Maldives is on track to become the first country in the world to have its own loyalty program. They won’t just be for airlines and hotels anymore.
The Maldives Border Miles program announced there will be three tiers: Abaarana (Gold), Antara (Silver) and Aida (Bronze). All three names come from Divehi, the main local language of the Indian Ocean nation.

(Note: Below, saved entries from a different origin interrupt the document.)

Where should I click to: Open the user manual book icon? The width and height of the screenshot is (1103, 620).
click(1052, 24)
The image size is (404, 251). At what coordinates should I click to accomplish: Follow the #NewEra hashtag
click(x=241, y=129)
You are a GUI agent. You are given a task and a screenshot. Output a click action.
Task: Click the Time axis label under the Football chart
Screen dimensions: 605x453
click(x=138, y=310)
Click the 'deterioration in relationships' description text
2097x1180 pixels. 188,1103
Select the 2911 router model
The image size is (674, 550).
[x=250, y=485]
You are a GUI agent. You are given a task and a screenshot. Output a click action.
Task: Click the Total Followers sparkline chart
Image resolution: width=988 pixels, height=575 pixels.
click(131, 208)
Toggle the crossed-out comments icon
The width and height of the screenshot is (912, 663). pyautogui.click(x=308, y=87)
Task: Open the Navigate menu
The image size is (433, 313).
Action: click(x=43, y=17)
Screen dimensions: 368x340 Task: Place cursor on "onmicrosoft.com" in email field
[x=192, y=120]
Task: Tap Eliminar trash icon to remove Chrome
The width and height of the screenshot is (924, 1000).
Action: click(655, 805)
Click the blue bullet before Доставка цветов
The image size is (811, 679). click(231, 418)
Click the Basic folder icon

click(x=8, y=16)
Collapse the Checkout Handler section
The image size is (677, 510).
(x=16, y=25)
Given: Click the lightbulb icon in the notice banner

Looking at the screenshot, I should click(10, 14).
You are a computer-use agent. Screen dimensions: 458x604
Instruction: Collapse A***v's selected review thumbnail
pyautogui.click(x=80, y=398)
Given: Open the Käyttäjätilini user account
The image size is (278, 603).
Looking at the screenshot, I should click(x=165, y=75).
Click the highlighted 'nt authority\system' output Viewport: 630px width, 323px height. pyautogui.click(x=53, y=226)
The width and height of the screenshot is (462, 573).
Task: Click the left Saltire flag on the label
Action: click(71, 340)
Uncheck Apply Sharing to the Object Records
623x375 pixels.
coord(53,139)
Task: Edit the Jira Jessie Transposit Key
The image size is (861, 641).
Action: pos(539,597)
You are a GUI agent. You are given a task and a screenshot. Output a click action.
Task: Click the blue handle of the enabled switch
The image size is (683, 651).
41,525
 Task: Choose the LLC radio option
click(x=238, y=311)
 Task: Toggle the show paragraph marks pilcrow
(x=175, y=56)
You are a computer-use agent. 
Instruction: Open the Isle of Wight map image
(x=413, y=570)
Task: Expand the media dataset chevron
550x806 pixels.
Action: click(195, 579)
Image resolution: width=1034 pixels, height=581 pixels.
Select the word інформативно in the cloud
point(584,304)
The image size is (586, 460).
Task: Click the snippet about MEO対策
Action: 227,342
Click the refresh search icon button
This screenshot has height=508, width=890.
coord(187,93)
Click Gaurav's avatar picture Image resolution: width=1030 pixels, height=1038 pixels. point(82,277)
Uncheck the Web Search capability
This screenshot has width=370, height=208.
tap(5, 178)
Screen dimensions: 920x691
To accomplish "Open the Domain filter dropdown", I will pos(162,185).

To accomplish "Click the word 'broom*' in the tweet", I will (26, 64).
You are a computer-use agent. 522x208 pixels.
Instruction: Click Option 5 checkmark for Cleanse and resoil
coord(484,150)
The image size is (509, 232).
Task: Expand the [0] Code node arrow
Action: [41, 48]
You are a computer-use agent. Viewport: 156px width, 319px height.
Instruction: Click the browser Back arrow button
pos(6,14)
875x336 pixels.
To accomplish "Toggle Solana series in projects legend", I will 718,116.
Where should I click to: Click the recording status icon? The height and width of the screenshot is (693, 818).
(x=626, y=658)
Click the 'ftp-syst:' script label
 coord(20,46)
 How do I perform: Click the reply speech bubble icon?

Maldives Immigration, an official Twitter account run by the government, made the announcement on September 28: “Maldives Border Miles is a three-tier loyalty program for tourists. Earn points based on the number of visits and length of stay. Extra points are awarded for special occasion visits. “
But how will tourists react to this first of its kind? Some of that will depend on what global tourism looks like after the Covid-19 pandemic. The Maldives, whose economy is heavily dependent on tourism and hotels, is one of the first countries in Asia to reopen borders. Tourists begin to return slowly in July.
An expert in the travel industry thinks the idea has long-term potential. Scott Keyes, founder of Scott’s Cheap Flights newsletter, told CNN Travel: “This is probably the most innovative move by a country since its ‘free stop on the road to Europe’ program. Iceland “.
“Most travel boards have been focusing solely on the fancy advertising and Photoshopped experiences, but this campaign from the Maldives is both novel and unique.”
A representative of the National Tourism Board of the Maldives told CNN Travel that the program will be implemented in December 2020. It is currently unclear what kinds of perks will be received by travelers in these three categories and how the points will be wrapped. As a luxury destination, hotel prices in Maldives can be expensive, but a point system might be able to balance some of these costs with upgrades and giveaways.
The Maldives are not alone on the list of destinations to be creative after the global coronavirus crisis.
The Caribbean islands of Anguilla, Barbados and Aruba are all issuing extended visas to those looking for a nicer place to work remotely, and the Faroe Islands have set up a website where visitors can “get things done. remote control “a local visitor.